The `preprocess` function resizes an input image to 320x320 pixels, normalizes its pixel values to the range [0, 1], and returns the processed image as a NumPy array of type float32, preparing it for model inference.

In [None]:
def preprocess(original_image: np.ndarray, size: int = 320) -> np.ndarray:
    """
    Preprocess the input image for model inference.

    Args:
        original_image (np.ndarray): The input image in BGR format.
        size (int): The target size for resizing the image. Default is 320.

    Returns:
        np.ndarray: The preprocessed image in the format expected by the model.
    """

    # Resize the image to (size X size) pixels and normalize pixel values to
    # [0, 1].
    resized_image = cv.resize(original_image, (size, size))
    return (resized_image / 255.).astype(np.float32)

### Getting the coco dataset
The COCO (Common Objects in Context) dataset is a large-scale image dataset designed for object detection, segmentation, and captioning tasks. In this pipeline, we use a subset of the COCO validation images to test and optimize our deep learning model. The images are downloaded, preprocessed, and converted into a raw format suitable for model inference and quantization steps. This ensures that the model is evaluated and optimized using real-world, diverse data representative of common objects and scenes.

In [None]:
if not os.path.exists("val2017.zip"):
    !zsh -c 'wget http://images.cocodataset.org/zips/val2017.zip -q --show-progress'

if not os.path.exists("val2017"):
    !zsh -c 'unzip val2017.zip'

if not os.path.exists("val.zip"):
    !zsh -c 'wget https://huggingface.co/datasets/testdummyvt/hagRIDv2_512px_10GB/resolve/main/val.zip -q --show-progress'

if not os.path.exists("val"):
    !zsh -c 'unzip val.zip'

if not os.path.exists("raw"):
    !zsh -c 'mkdir raw'
    !zsh -c 'mkdir raw/coco'
    !zsh -c 'mkdir raw/hagRID'

    random.seed(42)

Provided records
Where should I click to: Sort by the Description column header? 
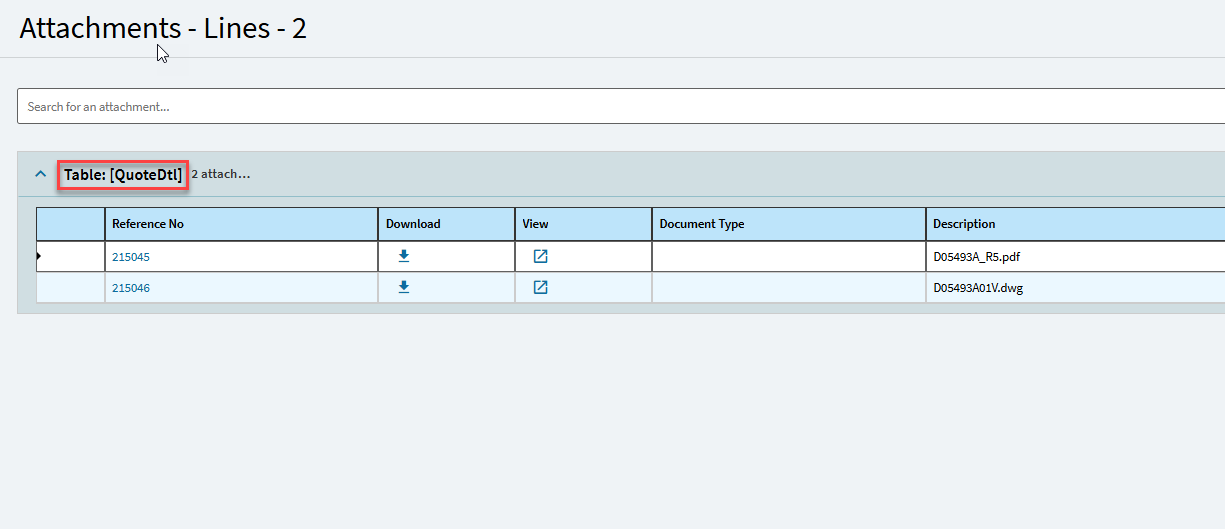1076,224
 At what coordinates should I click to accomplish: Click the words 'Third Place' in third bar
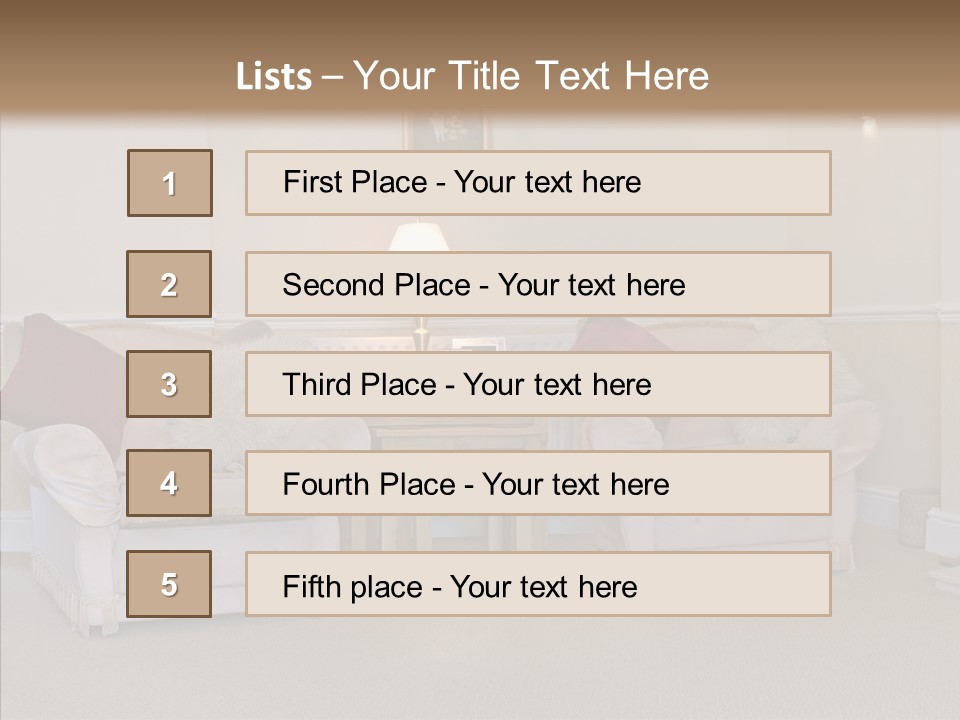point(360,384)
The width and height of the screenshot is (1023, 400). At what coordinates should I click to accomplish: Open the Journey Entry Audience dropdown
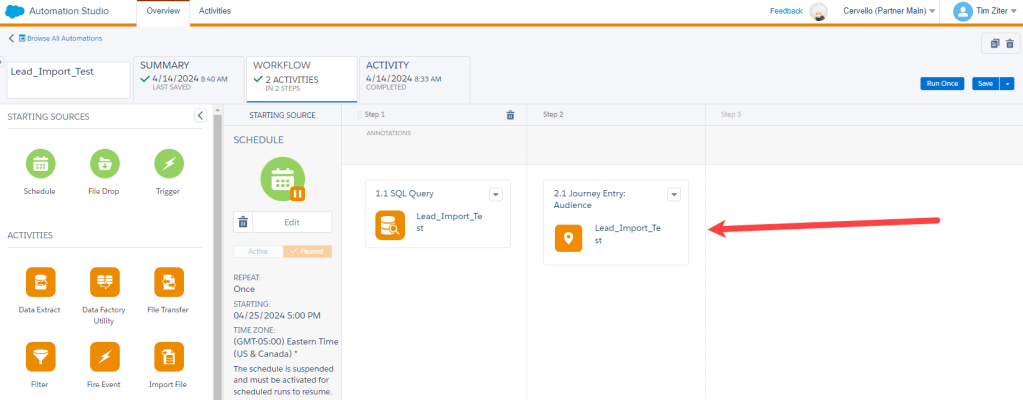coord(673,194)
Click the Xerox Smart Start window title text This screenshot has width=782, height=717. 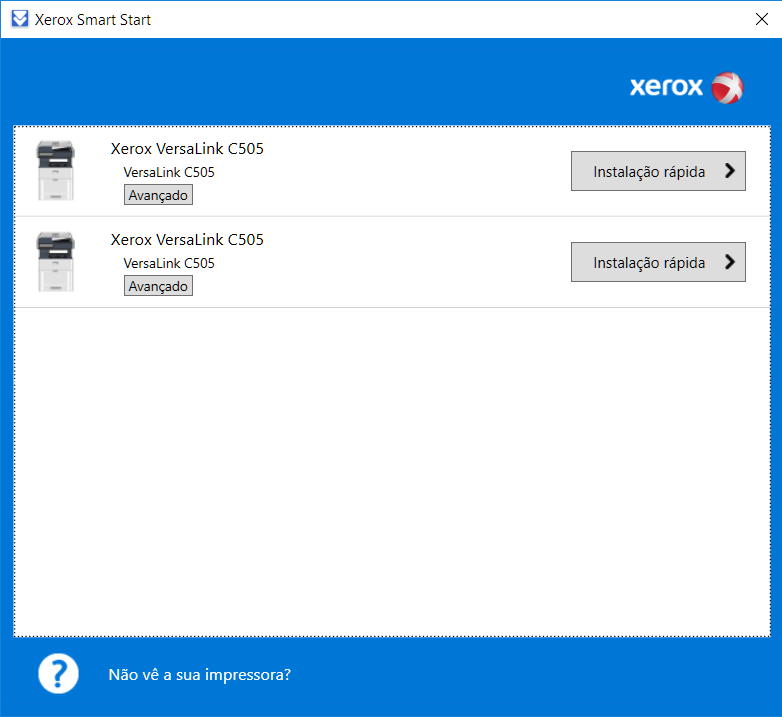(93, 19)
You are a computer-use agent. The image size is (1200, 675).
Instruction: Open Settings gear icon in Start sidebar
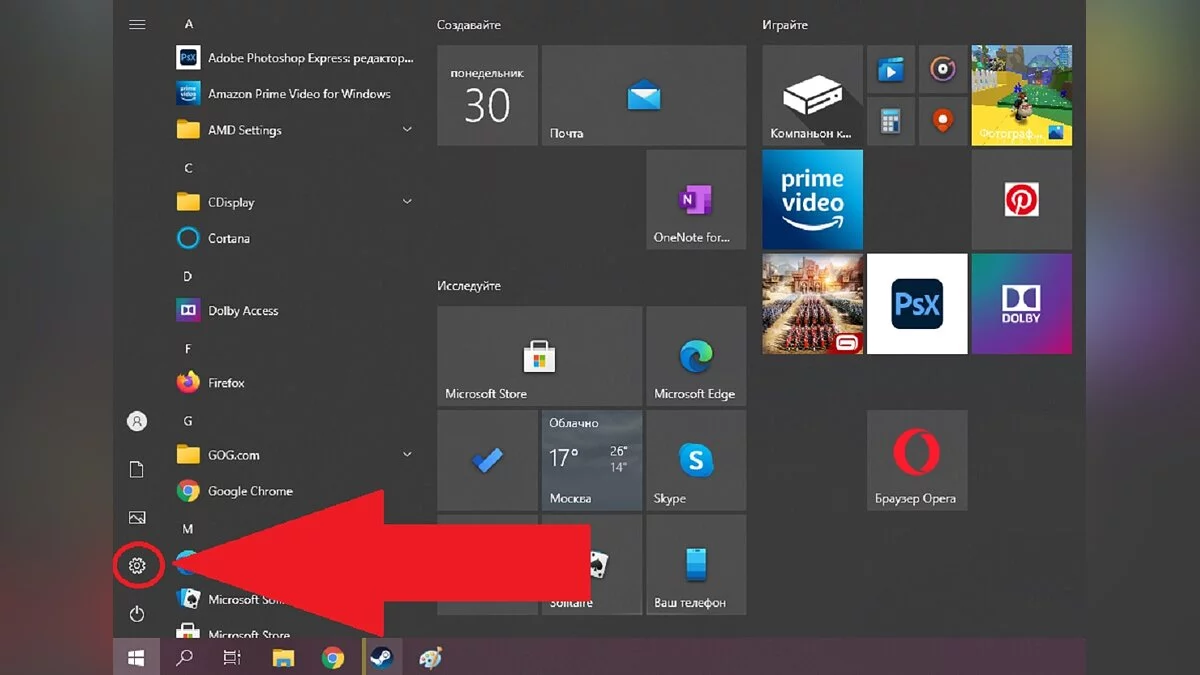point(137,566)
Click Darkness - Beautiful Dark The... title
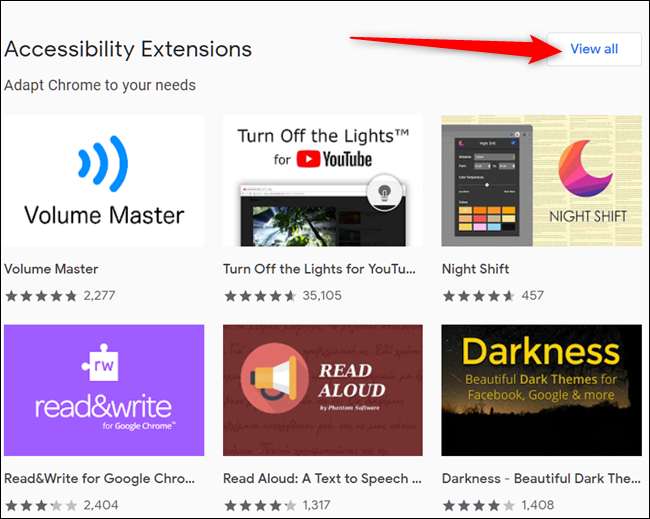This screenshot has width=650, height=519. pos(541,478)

Written tasks
A - List every line of the records that contains the string "coordinates", treating uppercase and lowercase letters as different.
B - Extend the notebook excerpt on preprocessing images and fetching the COCO dataset, beginning after its last line.

The replies
A -
 At what coordinates should I click to accomplish: Click the words 'Third Place' in third bar
The width and height of the screenshot is (1023, 400). At what coordinates should I click to accomplish: Open the Journey Entry Audience dropdown

B -
    for dataset, folder in zip(["coco", "hagRID"], ["val2017", "val"]):
        filenames = glob.glob(f"{folder}/**/*.jpg", recursive=True)
        random.shuffle(filenames)

        for filename in filenames[:100]:
            image = cv.imread(filename)

            # Preprocess the image and save it in raw format.
            normalized_image = preprocess(image)
            normalized_image.tofile(f"raw/{dataset}/{uuid.uuid4()}.raw")

!zsh -c 'rm -rf __MACOSX'
!zsh -c 'find raw/coco -name "*.raw" > ./raw/coco/input.txt'
!zsh -c 'find raw/hagRID -name "*.raw" > ./raw/hagRID/input.txt'

## Model Optimization (YOLO-NAS S)
This section covers the process of optimizing a deep learning model for deployment on Qualcomm® chipsets using the Qualcomm® Neural Processing SDK for AI (SNPE). The workflow includes converting a YOLO NAS ONNX model to the SNPE DLC format, quantizing the model for efficient inference, and preparing the model for specific hardware targets.

### 1. Model Conversion

The first step is to convert the ONNX model to the SNPE Deep Learning Container (DLC) format. This is achieved using the `snpe-onnx-to-dlc` tool, which translates the ONNX model into a format compatible with Qualcomm® hardware accelerators.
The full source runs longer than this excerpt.